Honeysuckle (Bar Fridman-Tell)

O mito galês de Blodeuwedd conta como ela foi criada a partir de plantas e pedaços de madeira pelos magos Math e Gwydion para burlar a maldição que o herói Lleu Llaw Gyffes recebera da mãe Arianrhod – ele não poderia se casar com uma mulher humana, Blodeuwedd resolveria o problema uma vez que não era humana. É a partir de elementos dessa história que a canadense Bar Fridman-Tell criou seu excelente Honeysuckle (ainda sem tradução no Brasil), mas com alguns twists. Se no mito Blodeuwedd de certa forma aparece como uma vilã traidora, na obra de Fridman-Tell a personagem aparece como uma alegoria para as consequências de um desequilíbrio de poder em um relacionamento.

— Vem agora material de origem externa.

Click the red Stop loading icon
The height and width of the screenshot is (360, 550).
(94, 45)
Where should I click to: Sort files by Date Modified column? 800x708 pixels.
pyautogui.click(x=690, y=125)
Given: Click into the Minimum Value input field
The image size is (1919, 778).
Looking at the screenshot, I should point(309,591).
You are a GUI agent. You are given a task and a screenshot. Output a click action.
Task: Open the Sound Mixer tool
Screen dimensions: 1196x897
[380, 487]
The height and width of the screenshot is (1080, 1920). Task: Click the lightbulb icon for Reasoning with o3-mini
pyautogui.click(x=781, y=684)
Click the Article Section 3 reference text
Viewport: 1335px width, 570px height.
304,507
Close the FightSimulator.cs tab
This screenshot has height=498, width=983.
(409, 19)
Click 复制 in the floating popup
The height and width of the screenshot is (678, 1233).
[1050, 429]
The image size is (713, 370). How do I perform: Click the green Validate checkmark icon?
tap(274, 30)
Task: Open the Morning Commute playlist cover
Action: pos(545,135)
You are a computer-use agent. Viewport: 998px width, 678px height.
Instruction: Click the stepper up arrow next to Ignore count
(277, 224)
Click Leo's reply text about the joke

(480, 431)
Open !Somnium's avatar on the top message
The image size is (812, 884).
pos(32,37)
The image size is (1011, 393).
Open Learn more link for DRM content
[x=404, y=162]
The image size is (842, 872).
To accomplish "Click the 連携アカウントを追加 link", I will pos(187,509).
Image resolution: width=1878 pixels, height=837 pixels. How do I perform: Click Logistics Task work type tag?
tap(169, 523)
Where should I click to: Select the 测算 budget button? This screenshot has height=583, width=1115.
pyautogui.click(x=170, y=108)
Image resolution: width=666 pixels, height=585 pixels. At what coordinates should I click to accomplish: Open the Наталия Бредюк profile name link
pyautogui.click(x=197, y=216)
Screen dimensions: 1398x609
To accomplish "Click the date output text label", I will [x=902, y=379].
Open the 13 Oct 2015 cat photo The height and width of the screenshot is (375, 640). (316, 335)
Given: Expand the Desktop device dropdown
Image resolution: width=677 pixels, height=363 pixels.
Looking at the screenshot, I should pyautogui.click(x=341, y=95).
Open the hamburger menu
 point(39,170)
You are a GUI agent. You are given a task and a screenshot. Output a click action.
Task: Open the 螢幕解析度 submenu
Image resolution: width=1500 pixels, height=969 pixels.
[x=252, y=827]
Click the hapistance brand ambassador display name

Em Honeysuckle somos apresentados a Rory, um garotinho de oito anos que vive em uma casa no interior apenas com a irmã mais velha. Abandonados pelos pais, a convivência com adultos se limita à governanta e ao tutor. A questão é que quando a irmã chega na adolescência, as brincadeiras infantis de Rory perdem a graça. Para não ter o irmãozinho a perseguindo pelo terreno da casa, ela cria uma blodeuwedd para ele. Uma amiga para correr, brincar, pescar, nadar no lago.